Catholic Social Teaching has been called the Catholic Church’s “Best Kept Secret,” because it remains largely unknown in the Catholic Church. An illustrious line of Popes from Leo XIII in 1891 to Pope Benedict XVI in 2009 have attempted to form the Catholic social conscience to encourage a Catholic response to some of the most burning issues affecting the world. Karl Marx responded to the devastation caused by the Industrial Revolution with his Communist Manifesto in 1848. The Church’s response came only forty-three years later in Pope Leo Xlll’s Rerum Novarum (Of New Things). But since then, over the last one hundred and twenty years, every Pope has attempted to exhibit, “The Concerned Face of the Church” for the world, through Papal letters, allocutions and actions. The latest was Pope Benedict XVI in 2009 in his encyclical letter Caritas in Veritate (Charity in Truth) on the crisis in the global development model that led to the economic melt-down less than a decade ago.
About the Author
Fr Desmond de Sousa is an Indian priest belonging to the Congregation of the Most Holy Redeemer popularly called the Redemptorists. Ordained in 1966, just after the close of Vatican II, he holds a Master’s degree in Social Work with specialization in social science research. He has taught Church history, Social Analysis and Catholic Social Teaching for most of his priestly life. He has lectured, conducted retreats and seminars all over the world. During his priestly life he has been involved in grassroots struggles of fishermen, farmers, migrants and many such socially marginalized groups.

● **Written request 1**: Rewrite the part of the passage starting with "About the Author" and going on through "socially marginalized groups.", changing "Redemptorists" to "Redemptorist order".
The passage and the records are unrelated material.

● **Material for this exercise**:

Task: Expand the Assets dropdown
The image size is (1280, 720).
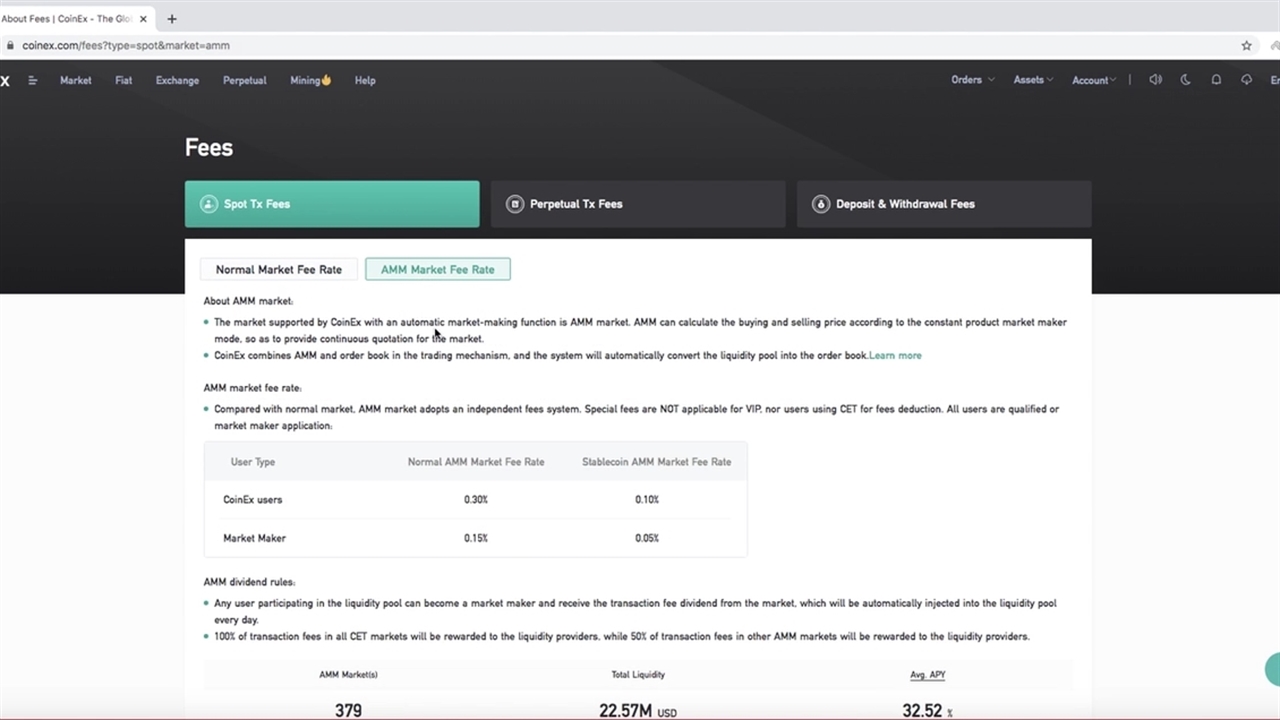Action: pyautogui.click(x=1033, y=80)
* * *
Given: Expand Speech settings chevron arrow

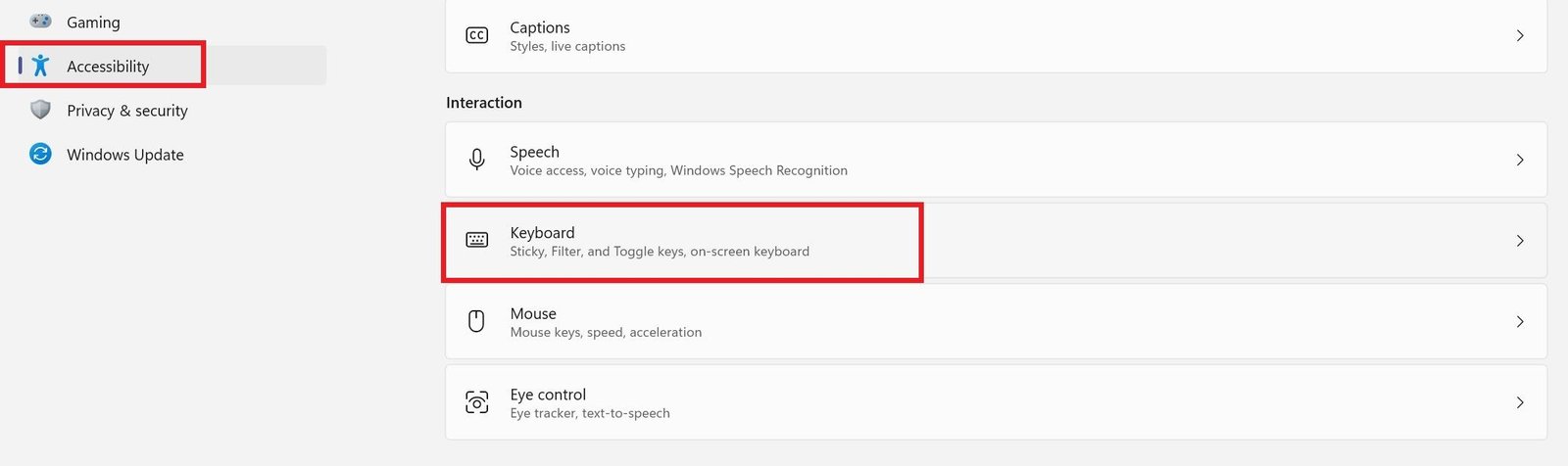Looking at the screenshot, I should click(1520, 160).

● **Written request 2**: Copy the lines of the records starting with the line with "Task: Expand the Assets dropdown" and going on through the line with "Action: pyautogui.click(x=1033, y=80)", keeping each line exactly the same. Leave the pictures out of your answer.

● **Task result 1**:
About the Author
Fr Desmond de Sousa is an Indian priest belonging to the Congregation of the Most Holy Redeemer popularly called the Redemptorist order. Ordained in 1966, just after the close of Vatican II, he holds a Master’s degree in Social Work with specialization in social science research. He has taught Church history, Social Analysis and Catholic Social Teaching for most of his priestly life. He has lectured, conducted retreats and seminars all over the world. During his priestly life he has been involved in grassroots struggles of fishermen, farmers, migrants and many such socially marginalized groups.

● **Task result 2**:
Task: Expand the Assets dropdown
The image size is (1280, 720).
Action: pyautogui.click(x=1033, y=80)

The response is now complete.